Tutti i principali indicatori accusano una flessione, mentre la dinamica estiva si è rivelata debole.
I ricavi si sono ridotti dell’8,6% su base annua, attestandosi a 137,0 milioni di franchi, indica venerdì la società che gestisce gli impianti di risalita. I proventi delle attività di trasporto si sono attestati a 97,6 milioni, il che rappresenta una contrazione dell’8,9%. Tutte le destinazioni mostrano ricavi in calo, in particolare lo Jungfraujoch (-11,9% a 52,6 milioni). L’impresa parla di una buona stagione invernale in termini di ricavi, nonostante un’evoluzione negativa (-5,9% a 25,1 milioni).

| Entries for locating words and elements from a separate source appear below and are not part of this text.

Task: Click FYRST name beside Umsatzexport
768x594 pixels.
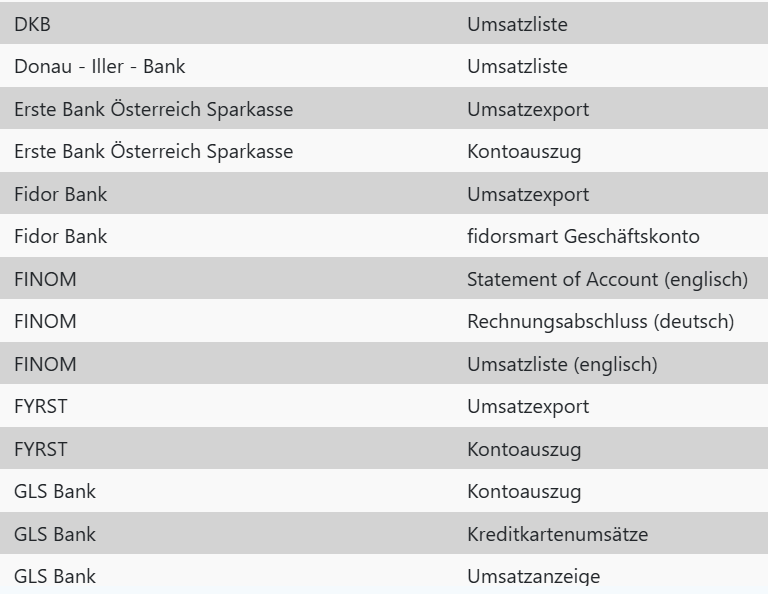Action: point(41,407)
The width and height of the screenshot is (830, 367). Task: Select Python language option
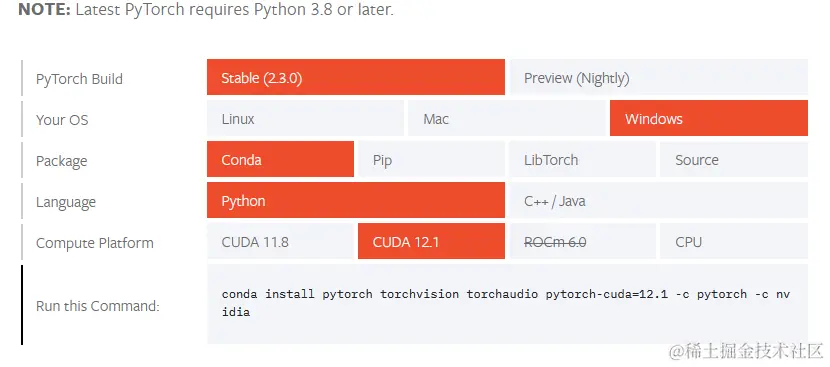[356, 200]
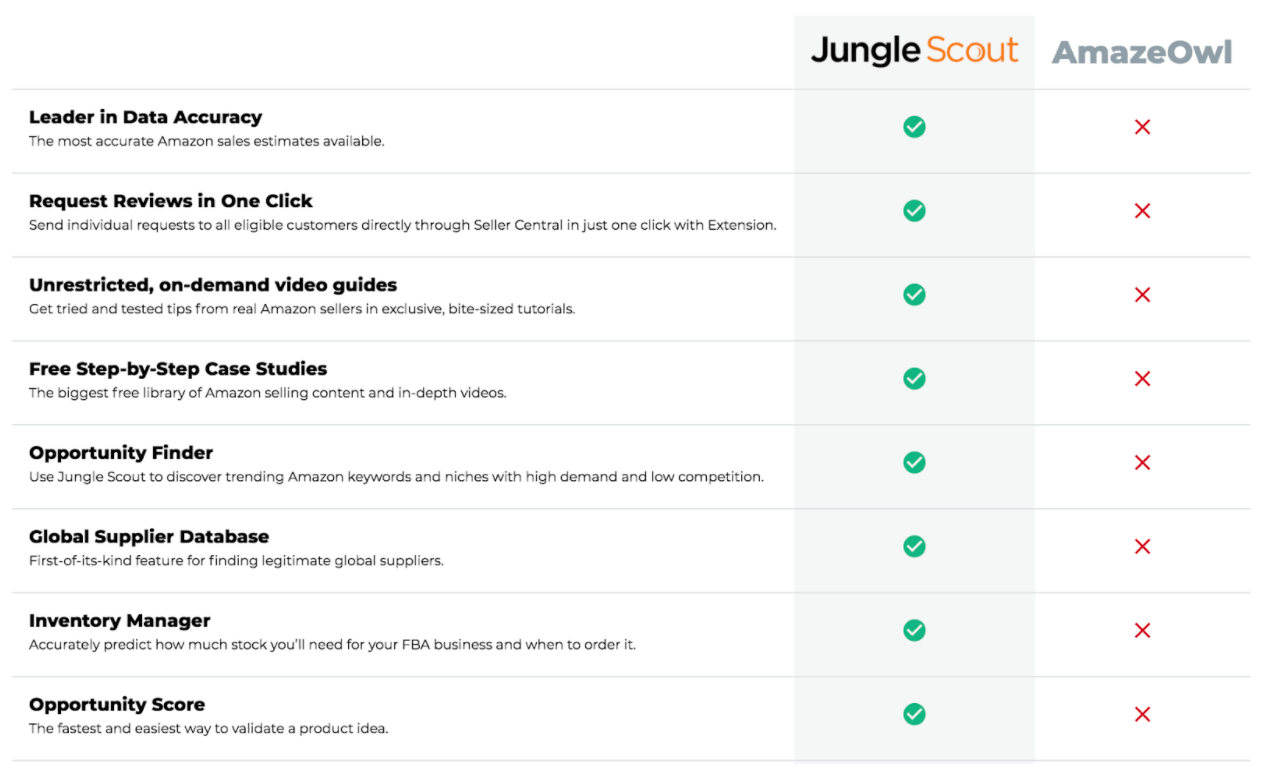Click green checkmark for Leader in Data Accuracy
Viewport: 1266px width, 772px height.
tap(914, 127)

I cali sono ancora più marcati per le cifre sull’affluenza: le destinazioni di montagna hanno visto il numero di persone in visita precipitare di un quinto, a 531’600. Questa contrazione si spiega con la revisione della funicolare Lauterbrunnen-Mürren, rimasta chiusa dal 12 aprile al 10 luglio. Per lo Jungfraujoch, il gruppo ha contato 389’600 persone, con un calo del 17,6%. Le persone appassionate di sport invernali sono rimaste fedeli, sebbene il loro numero sia diminuito (-3,3% a 932’200 presenze).
Miglioramento rispetto alla primavera
La Jungfraubahn è riuscita a contenere i costi (-4,6%) grazie a prezzi dell’energia più bassi. Il risultato prima di interessi, imposte, svalutazioni e ammortamenti (EBITDA) si è comunque ridotto del 13,8%, attestandosi a 56,8 milioni di franchi. L’utile netto è stato ridotto di oltre un quinto (-21,9%), scendendo a 28,9 milioni.

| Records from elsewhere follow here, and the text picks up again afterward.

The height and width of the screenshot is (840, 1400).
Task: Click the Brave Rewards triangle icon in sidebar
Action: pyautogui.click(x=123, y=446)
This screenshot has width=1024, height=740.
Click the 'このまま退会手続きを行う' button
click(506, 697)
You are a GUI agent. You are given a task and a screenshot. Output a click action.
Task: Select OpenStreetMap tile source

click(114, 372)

I ricavi operativi e i proventi da traffico sono risultati inferiori alle attese degli analisti e delle analiste, mentre l’EBITDA e l’utile netto sono in linea con le previsioni.
Durante l’alta stagione estiva di luglio e agosto, le statistiche sull’affluenza sono leggermente migliorate rispetto al secondo trimestre, afferma il gruppo dell’Oberland nel suo comunicato. Su base annua, lo Jungfraujoch registra tuttavia ancora un calo del 10%. Per quanto riguarda le destinazioni di montagna, il numero di persone in visita è aumentato del 5% nel periodo luglio-agosto, raggiungendo quota 439’300. Complessivamente, il numero di pernottamenti si è rivelato inferiore a quello della stagione estiva 2025.
Le incertezze geopolitiche peseranno sul secondo semestre della società Jungfraubahn, che deve inoltre fare i conti con una maggiore sensibilità ai prezzi e con un rincaro dei viaggi. I conflitti in Medio Oriente e in Ucraina influenzeranno i risultati, ma il gruppo può contare su una domanda interna stabile. L’assenza di turisti e turiste dall’Asia si farà sentire, così come l’aumento dei prezzi del cherosene e dei costi di volo.